:: TEXT PROVIDED ::
++++
Hi Ham

> What is the collectivist view?
> That I have arms, legs, eyes, language, culture
> and so do you.

David, I think you know that's not what is meant by the collectivist view.

As I explained to Arlo on 4/3, I find that the post-modern, elitist, 
nihilistic concept of reality invariably hangs on a collectivist view of 
mankind.  This is reflected in Pirsig's philosophy, where 'mankind' is 
relegated to biological and social levels and the individual is defined as a 
"pattern" of quality.  Thus, for many here, man is a mythical entity--an 
artifact of cultural evolution with 'intellect' left hanging at some yet 
unresolved extracorporeal level.

It's no secret that I deplore this deliberate exclusion of proprietary 
awareness from the Quality thesis.  I cannot imagine any philosophy that 
dismisses subjective consciousness as meaningful or enlightening to society. 
For me the individual is central to existence.  It is the individual's 
values that define the experienced world, that determine the course of 
history, and that ultimately relate human beingness to its primary source. 
I view the universe as an anthropocentric system, with man as its 
choicemaker.

In an age where objective reality is everything and technology drives 
"progress", people hunger for answers to the meaning of life and its 
ultimate purpose.  No longer does man rely on the spiritual beliefs of his 
ancestors to support his existence.  Religion and spirituality have been 
preempted by more "enlightened" concepts.  It's little comfort to be told by 
a philosopher that the world is evolving toward "betterness" through a 
competition of levels, even less that the cognizant self is only an 
"abstraction" of the inanimate universe.  Unless man has a central role in 
existential reality, he may as well be a biological offshoot of the 
primates, programmed by nature to 'tread in his petty pace' 'til death 
consumes him.

Until we realize that cognizant awareness is central to existential reality, 
and that there would be no universe in its absence, we are doomed to 
fulfilling Nietzsche's prophecy of a world without meaning, a life without 
soul.  The MoQ's substitution of a Quality hierarchy for subject/object 
reality is not the solution we need.
++++
:: SUPPLIED INFORMATION ::

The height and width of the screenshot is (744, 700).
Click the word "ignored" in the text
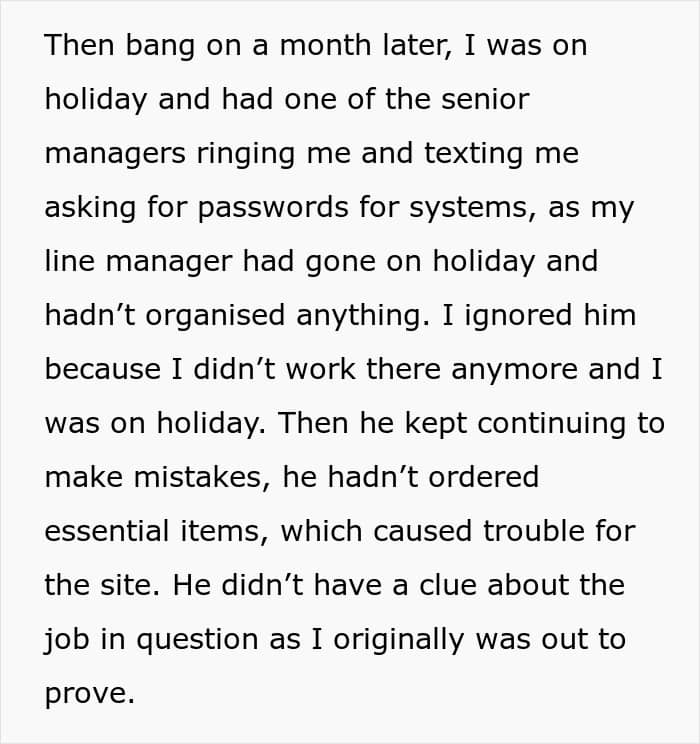pyautogui.click(x=493, y=315)
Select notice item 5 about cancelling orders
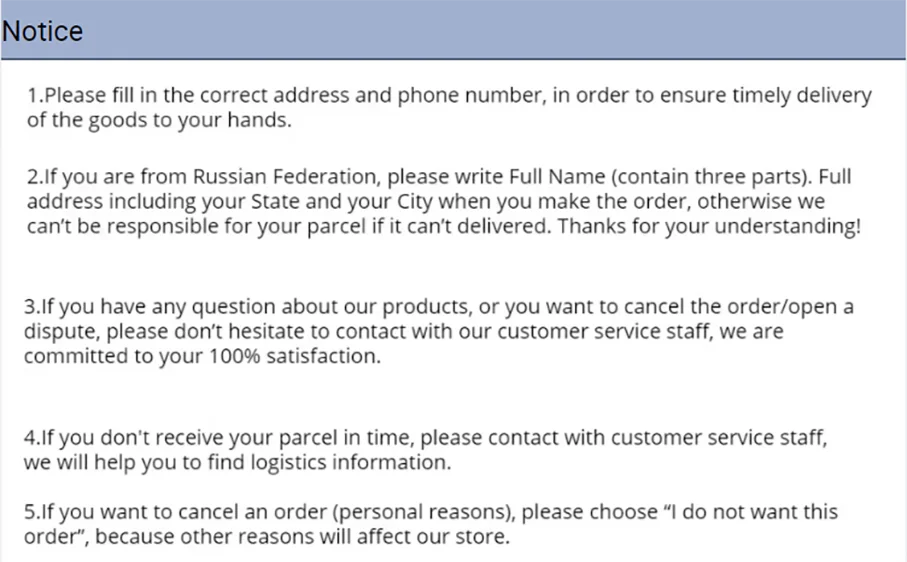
++++
:: PROMPT ::
From the post on the collectivist view above, return the passage word for word, beginning at "In an age where" and stopping after "consumes him.".

:: RESULT OF THE TASK ::
In an age where objective reality is everything and technology drives 
"progress", people hunger for answers to the meaning of life and its 
ultimate purpose.  No longer does man rely on the spiritual beliefs of his 
ancestors to support his existence.  Religion and spirituality have been 
preempted by more "enlightened" concepts.  It's little comfort to be told by 
a philosopher that the world is evolving toward "betterness" through a 
competition of levels, even less that the cognizant self is only an 
"abstraction" of the inanimate universe.  Unless man has a central role in 
existential reality, he may as well be a biological offshoot of the 
primates, programmed by nature to 'tread in his petty pace' 'til death 
consumes him.